Personal patches

Narvi narvi at haldjas.folklore.ee
Wed Jan 7 10:07:26 PST 2004


On Tue, 6 Jan 2004, Allan Bowhill wrote:

> On  0, Narvi <narvi at haldjas.folklore.ee> wrote:
> :
> :On Tue, 6 Jan 2004, Allan Bowhill wrote:
> :
> :> On  0, Brad Knowles <brad.knowles at skynet.be> wrote:
> :> :At 5:56 PM +0100 2004/01/06, Dag-Erling Sm?rgrav wrote:
> :> :
> :> :>>                       [...] just remember that a meeting of peoples
> :> :>>     who disagree, who are different, who ... is pretty much undeniably
> :> :>>     one of the things that does make America great.
> :> :>
> :> :> America is great?
> :> :
> :> :	No.  It has been turned into a police state.
> :> :
> :> :	Prepare to be fingerprinted.
> :>
> :> Few U.S. citizens haven't been.
> :
> :you find it reasonable? Besides, it in no way counters the police state
> :part, and rather enodorses it.
>
> How so? There is nothing illegitmate, arbitrary, illegal, secret or
> repressive about requiring fingerprints and photos of visitors who come
> across our international borders. It is necessary record-keeping.

****************

• Task requirements:
- 1) Translate this sentence from the mailing-list message above into Spanish: "It is necessary record-keeping."
- 2) For each statement, say yes or no to whether it agrees with the mailing-list message above, and quote the words of the message that decide it.
(a) The message is dated January 7, 2004.
(b) Allan Bowhill calls the requirement of fingerprints and photos of visitors unnecessary.
(c) Brad Knowles writes that America has been turned into a police state.

• Supplied data:
****************

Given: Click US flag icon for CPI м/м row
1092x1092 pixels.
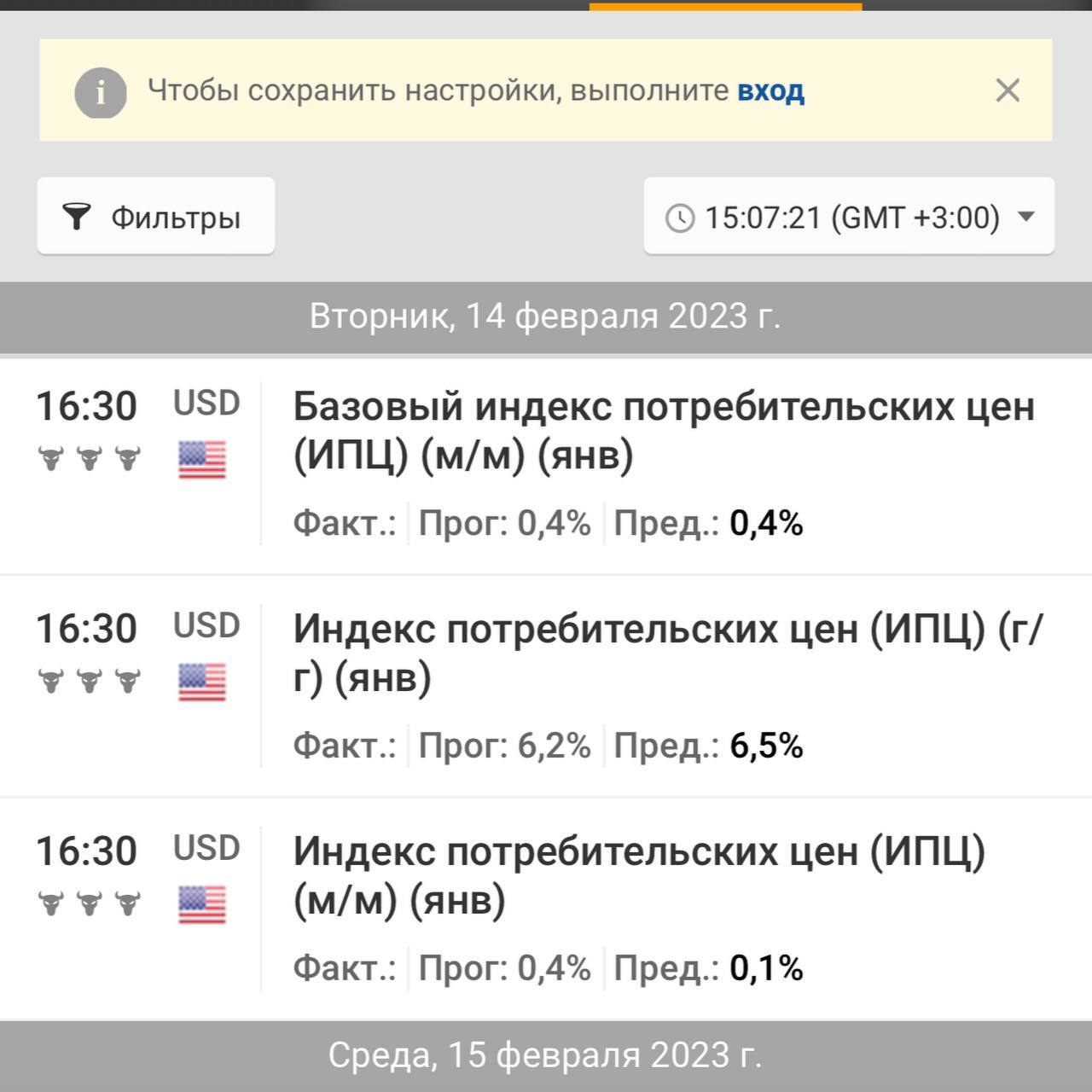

****************

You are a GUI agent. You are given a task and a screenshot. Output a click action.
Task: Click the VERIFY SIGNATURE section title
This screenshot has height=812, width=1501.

****************

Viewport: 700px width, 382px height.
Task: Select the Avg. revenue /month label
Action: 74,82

****************

• Answers by task:
- 1) Es un registro necesario.

- 2)
(a) Yes: "Wed Jan 7 10:07:26 PST 2004"
(b) No: "It is necessary record-keeping."
(c) Yes: "It has been turned into a police state."